» **REQUIRED WORK**: Copy out the entries below exactly as they stand, but only from the line containing "Given: Click the Aa text formatting icon" through the line containing "The width and".

» **RECORDS SHOWN**:

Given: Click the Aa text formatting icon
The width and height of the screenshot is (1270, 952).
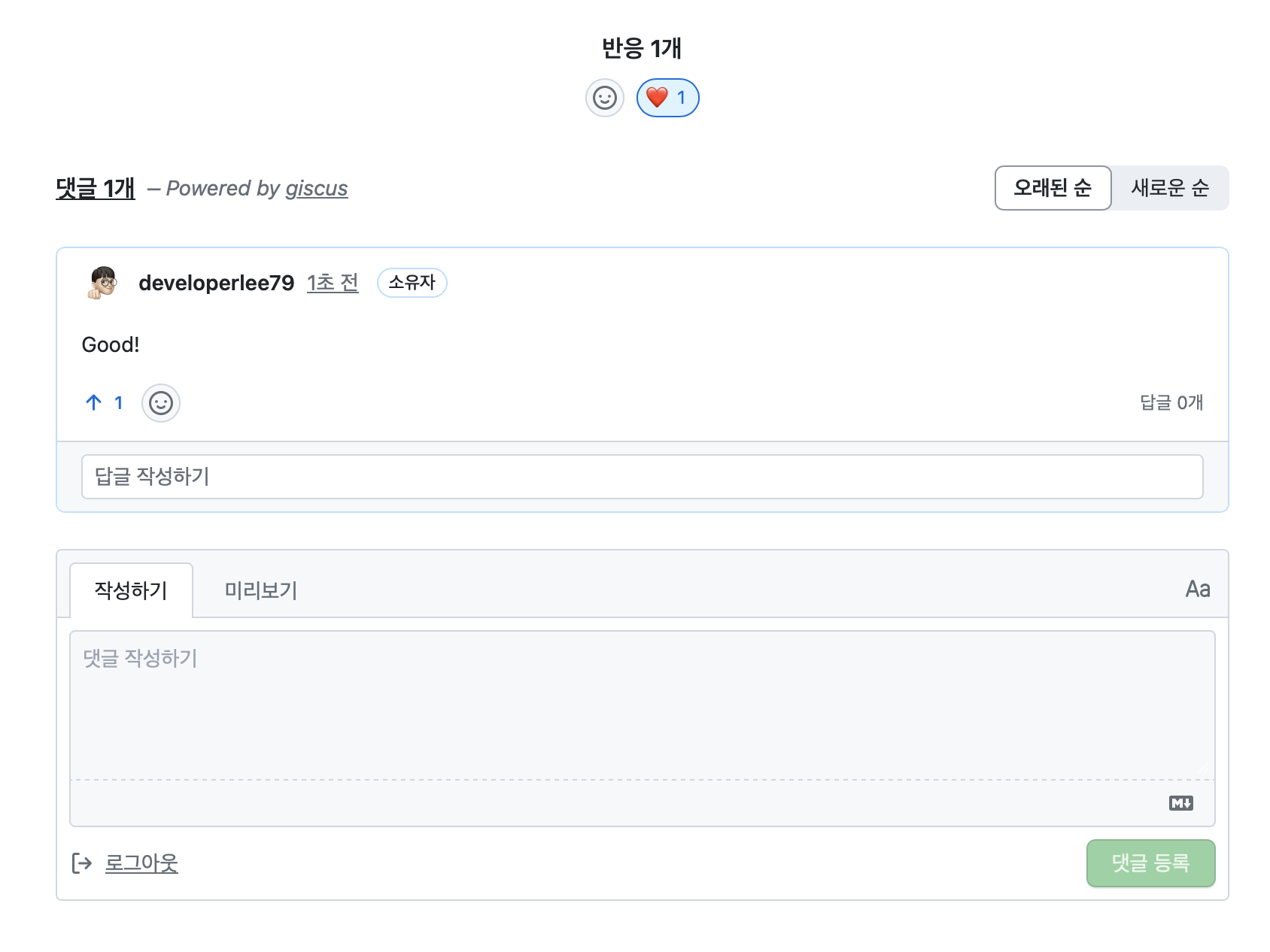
---
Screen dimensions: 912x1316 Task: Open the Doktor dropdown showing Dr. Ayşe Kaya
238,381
==
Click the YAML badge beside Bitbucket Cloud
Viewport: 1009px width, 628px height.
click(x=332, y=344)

» **TASK OUTPUT**:
Given: Click the Aa text formatting icon
The width and height of the screenshot is (1270, 952).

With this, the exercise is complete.